Burns was born in Alloway, South Ayrshire, the eldest of the seven children of tenant farmer William Burness and Agnes Broun. The house in which he was born is now the Burns Cottage Museum.
Burns grew up as the son of a subsistence farmer, working very long hours and living in harsh conditions, which would affect his health in later life. His father however appreciated the value of education, and the young Robert Burns was taught by local teacher John Murdoch.
As a young man Burns earned a reputation for dissolute behaviour amongst his neighbours. His first illegitimate child, Elizabeth Paton Burns, was born to his mother’s servant, Elizabeth Paton, at the same time as he was embarking on a relationship with Jean Armour who bore him twins in 1786. Although her father initially forbade their marriage, Burns and Jean Armour were married in 1788. She bore him nine children in total, but only three survived infancy.

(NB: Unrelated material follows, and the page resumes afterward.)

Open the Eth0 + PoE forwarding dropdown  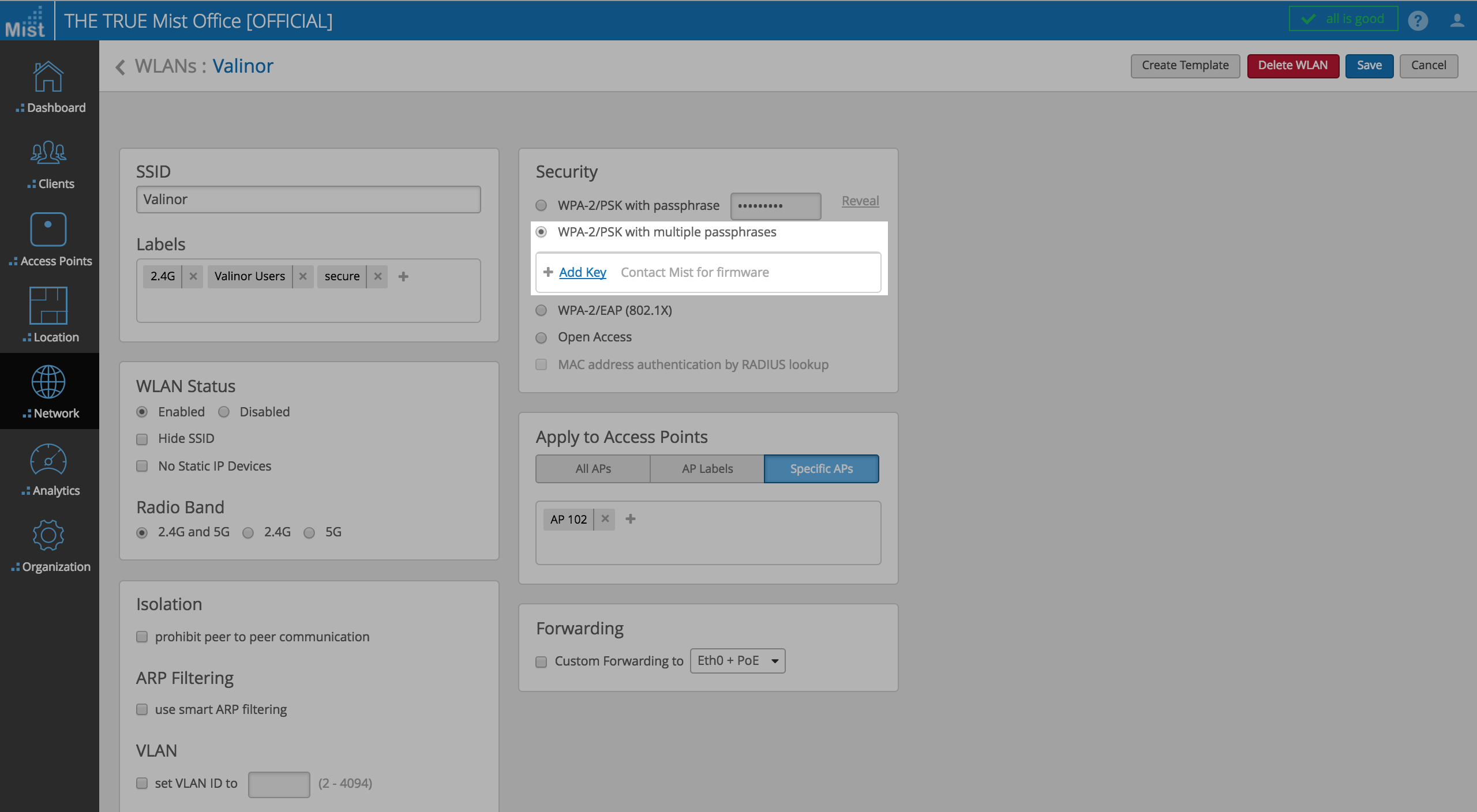point(737,661)
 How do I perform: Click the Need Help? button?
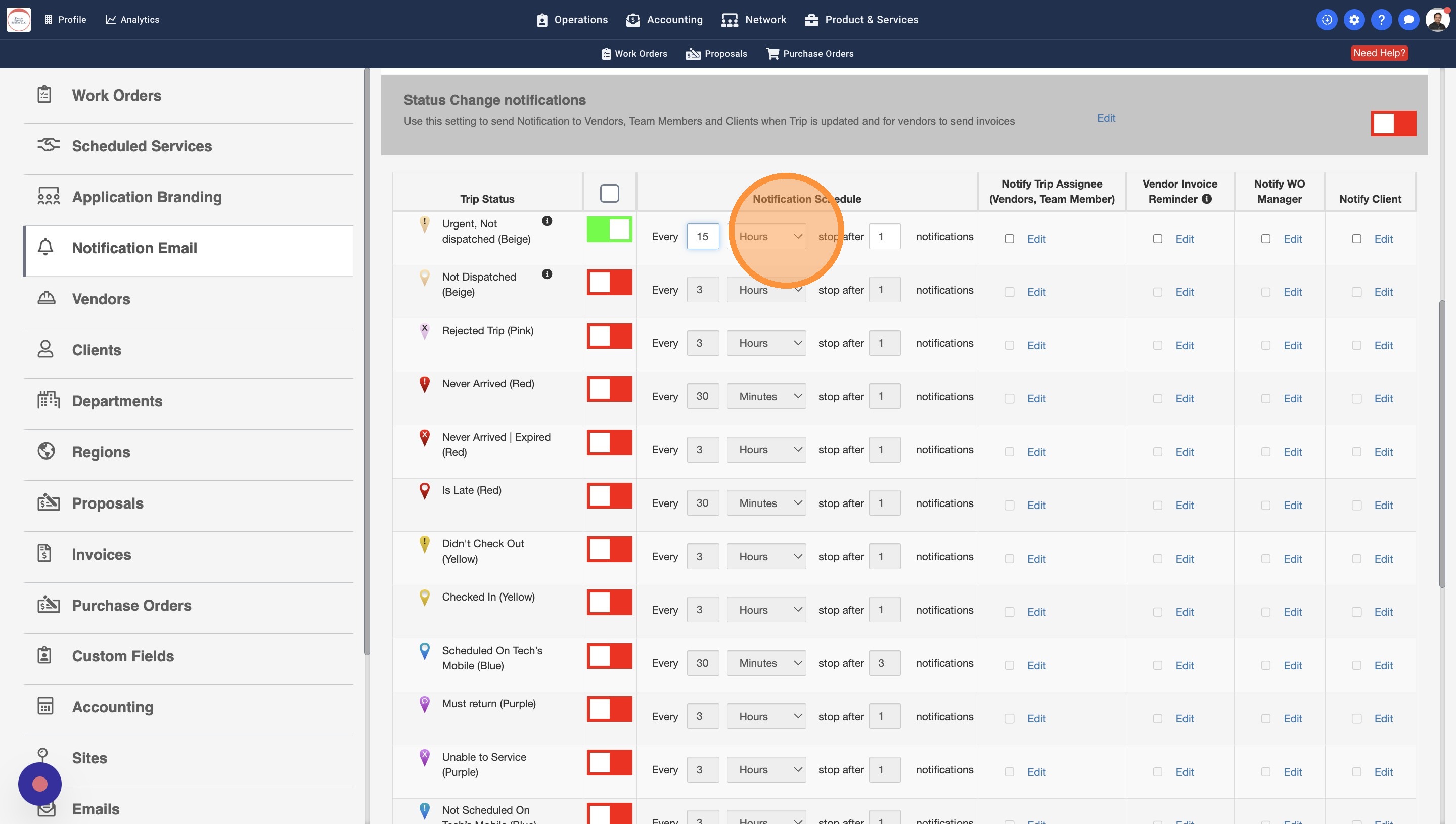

During the break in his relationship with Jean Armour in 1786, he began an affair with Mary Campbell, to whom he dedicated the poems The Highland Lassie O, Highland Mary and To Mary in Heaven. They planned to emigrate to Jamaica where Burns intended to work on a plantation. Before the plans were fulfilled however Mary Campbell died suddenly of a fever in Greenock.
Partly to finance his proposed trip to Jamaica and at the suggestion of his brother, Burns published his first collection of poems in the summer of 1786. Poems, Chiefly in the Scottish dialect, became known as the “Kilmarnock Edition” and was printed in Kilmarnock by John Wilson, a local printer. It contained much of his best writing, including The Twa Dogs, Address to the Deil, Hallowe'en, To a Mouse, and The Holy Fair. The success of the work was immediate, and he was soon known across Scotland. The first Edinburgh edition of his poems was published the following year. Although very successful, his writings did not make him financially secure enough to devote all of his time to writing. He moved to Ellisland Farm outside of Dumfries in 1788 with his wife Jean Armour and their family. The farm was not a financial success and they left in 1791. Burns then worked as an Excise Officer in Dumfriesshire until his death.

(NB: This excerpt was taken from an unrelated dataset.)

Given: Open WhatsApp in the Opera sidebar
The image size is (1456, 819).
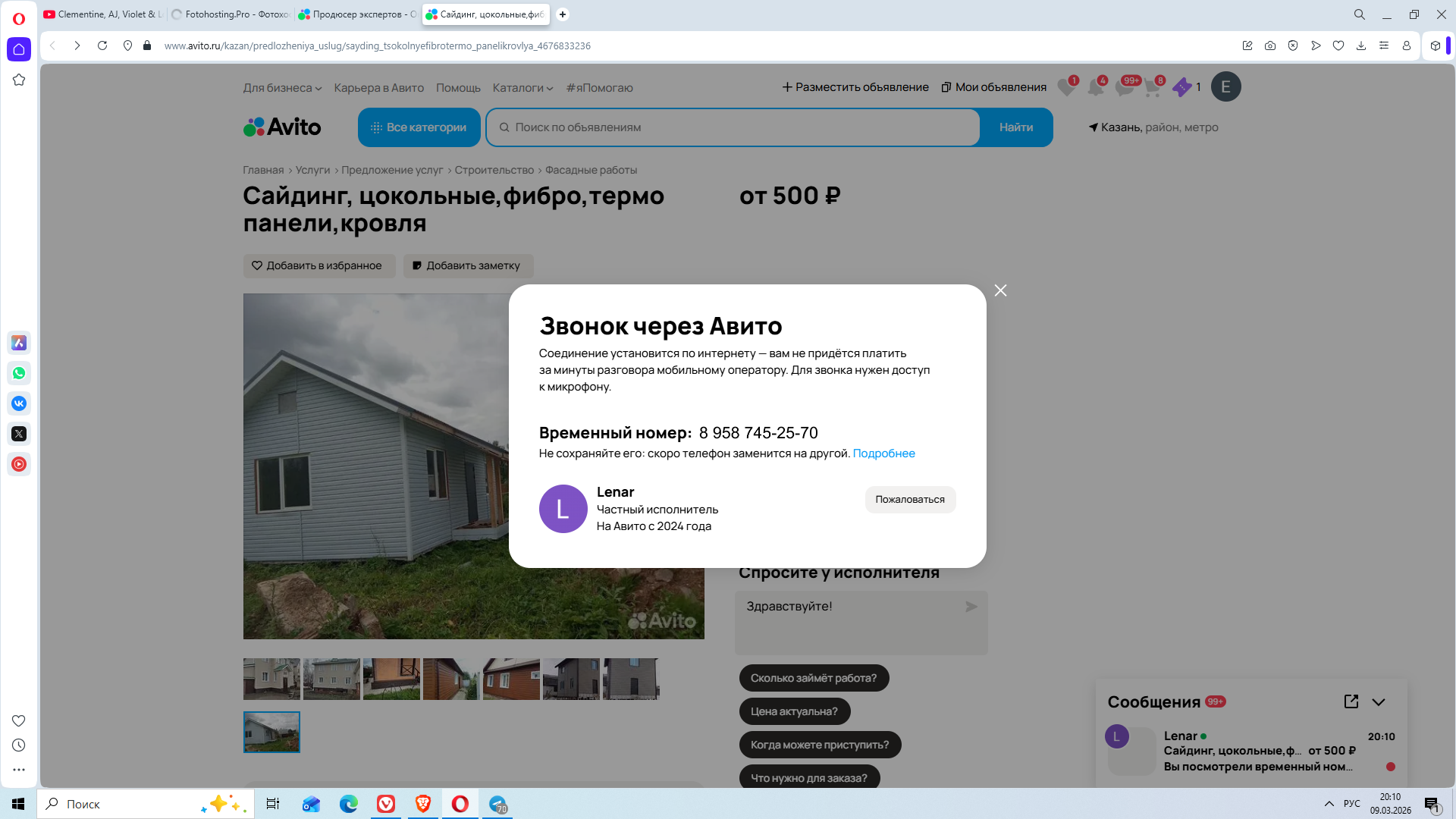Looking at the screenshot, I should 19,373.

Robert Burns died on 21st July 1796 at the young age of 37. The years of hard labour as tenant farmer had taken their toll on his health and the severe winter of 1795 and food shortages in early 1796 exacerbated his poor health. He was buried in Dumfries on 25th July 1796.

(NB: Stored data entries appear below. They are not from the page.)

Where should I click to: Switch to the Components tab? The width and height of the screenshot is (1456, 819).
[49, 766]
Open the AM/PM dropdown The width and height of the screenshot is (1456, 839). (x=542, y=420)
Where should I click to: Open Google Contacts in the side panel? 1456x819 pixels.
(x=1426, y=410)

Robert Burns is regarded as a pioneer of the Romantic movement and is a cultural icon in Scotland and among the Scottish diaspora around the world. His influence on Scottish literature has been considerable.
As well as original compositions, Burns also collected folk songs from all over Scotland, often revising or adapting them. Auld Lang Syne is often sung at Hogmanay, and Scots Wha Hae served for a long time as an unofficial national anthem of Scotland. Other well known poems and songs of Burns include A Red, Red Rose, A Man's A Man for A' That, To a Mouse, and Ae Fond Kiss.
Burns’s poems covered a wide range of themes including love, republicanism, radicalism, Scottish patriotism and anticlericalism. He also wrote of class inequalities, the Scottish Kirk and Scottish cultural identity. Burns and his works were a source of inspiration to the pioneers of liberalism, socialism and the campaign for Scottish self-government, and he is still widely respected today by political activists of all strands of opinion.